Potato gluten free flour
Potato flour is made from the whole potato. It absorbs large amounts of water because the flour comes from pre-cooked potatoes, so it should be used in small quantities. It has quite a strong flavor and is especially good for thickening sauces.Quinoa gluten free flour
Quinoa (pronounced keen-wah) is considered a super food. I love the way the seeds turn from a little tan colored seed to a pale ball with a little tail when I cook it on the stove in water, juice or broth.
Quinoa seeds come in several colors - pale yellow to pink, orange, dark red, purple and black.
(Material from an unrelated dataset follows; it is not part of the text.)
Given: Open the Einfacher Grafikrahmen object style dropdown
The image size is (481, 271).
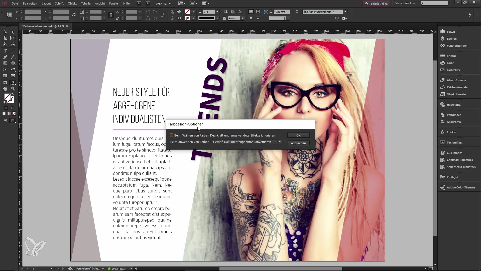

Often times they're pre-rinsed but if not, rinse them to remove the saponin (which is bitter tasting and soapy).
Quinoa flakes - I haven't used them yet, but you can use them to replace oatmeal or buckwheat flakes in fruit crisp toppings. I'll let you know when I've tried them.
Very nutritious with high quality protein, carbohydrates, fiber, B vitamins and minerals. Rich in unsaturated fats, lower in carbs than most grains. Provides more calcium than milk, plus phosphorus and vitamin E. |
Store in an airtight container for up to a month, or refrigerate or freeze. When it's cooked, keep quinoa in the fridge only for two or three days. |
Quinoa flour should be used in small amounts because of its strong flavor. |
Rice gluten free flour
Rice flours are easy to use in a celiac disease diet. Rice is one of the most easily digested grains (that's why it's a good first cereal for babies and people on a celiac diet).
I mostly use brown rice flour in my gluten free recipes because it's easy to digest, plus its easy to find and not too expensive.
Sorghum gluten free flour
Sorghum, a.k.a. kaffir corn, great millet, milo and Guinea corn, has a long history in Africa and is available in North America. The package I bought is a "sweet" white sorghum flour. It made a delicious scone. Sorghum comes to us as grains and flour.Adds protein, carbohydrates, fiber, B vitamins and minerals to baked goodies. Because sorghum is digested more slowly, it's good for diabetics. Some sorghum varieties are high in anti-oxidants. |
Store in an airtight container in a cool, dark place or in the fridge for up to six months, or the freezer for up to a year. |
Mix it with other flours because its mild taste absorbs strong flavors. |
Soy gluten free flour
Soy beans are well known for being made into tofu (soybean curd) or as an alternative to milk. Soy is very versatile but we'll focus on soy flour here. Usually, the beans are dry roasted before being ground for better digestibility and flavor.
Soy grown in North America is often genetically modified.
High quality protein because it contains all the amino acids that form a complete protein. Soy also contains fiber, iron, calcium, magnesium, B vitamins and phytochemicals. |
Store full-fat soy flour in the fridge, de-fatted can be stored in an airtight container for up to a year. |
Soy has a strong, bean-y flavor so you might want to limit its use in baking, but it does help keep baked goods more moist. It also bakes and browns more quickly, so keep an eye on it in the oven. |
Teff gluten free flour
Teff is a tiny grain that's related to millet. Brown teff has a nutty flavor and white teff is milder. It works well in all kinds of baked goods and is also a good thickener for sauces.Because they're so small, teff grains are ground whole, so they keep their nutritional value. Contains protein, carbohydrates, fiber, B vitamins and minerals, especially iron. |
Store teff in an airtight container for up to a month in a cool, dark place or six months in the fridge, or freeze it. |
Wow! And that's not all of them. These are just some of the gluten free flours I can find in the supermarkets near me. I like to experiment and share what I learn.
As gluten free becomes better known, there will no doubt be more types of wheat free free flour available on the market. Keep your eyes open!